Anybody know of a good blade sharpening service in the Houston area? Preferably on the south side. I have several sets of joiner blades that need sharpening.

Thanks FB


----------



## jtburf (May 26, 2004)

Circle Saw on Ella at 610, you might find a new set on line for about 12.00, I purchased a new set for my 6".

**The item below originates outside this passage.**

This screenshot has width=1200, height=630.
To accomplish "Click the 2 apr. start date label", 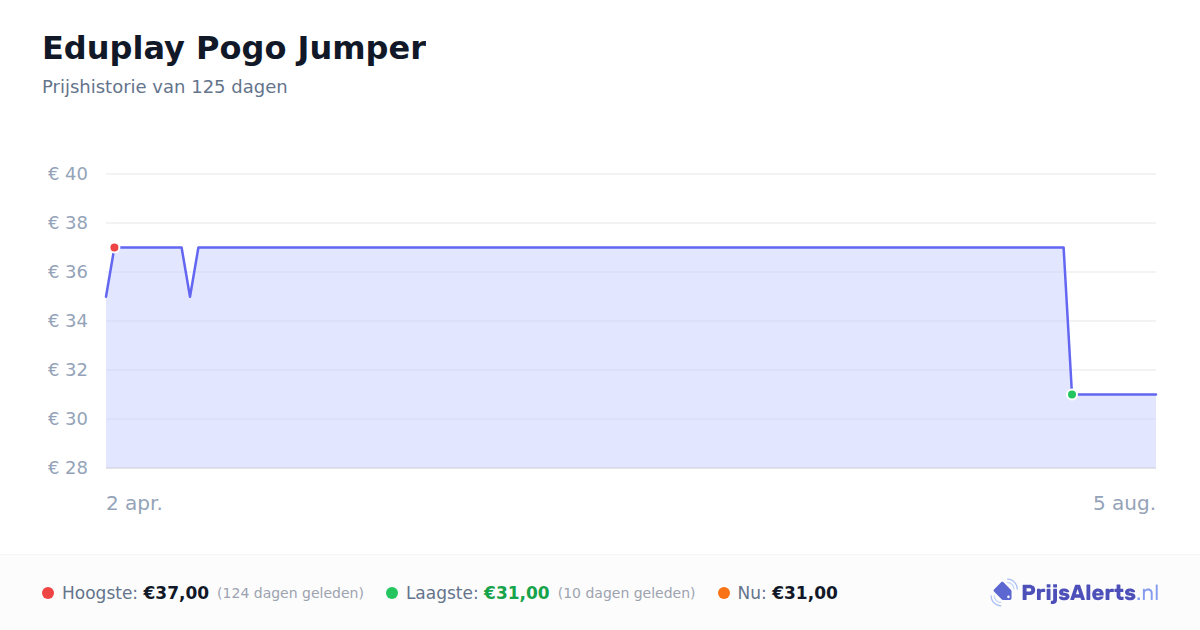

https://www.circlesaw.com/
2510 Ella Blvd, Houston, TX 77008

John


----------



## THE FISH BAIT (Dec 18, 2016)

Thanks for the info. A new set of cheap blades for my 8" is about 50$. Just wanting to see if I can save a little cash.

Thanks FB


----------



## WildThings (Jan 2, 2007)

Or give it a try yourself!


----------



## cubera (Mar 9, 2005)

Bought a Harbor Freight circular saw sharpener years ago, saved me a bunch of money on both steel and carbide blades.


----------



## redman35 (Jul 1, 2008)

THE FISH BAIT said:


> Anybody know of a good blade sharpening service in the Houston area? Preferably on the south side. I have several sets of joiner blades that need sharpening.
> 
> Thanks FB


I do mobile sharpening. I use a tormek T8


----------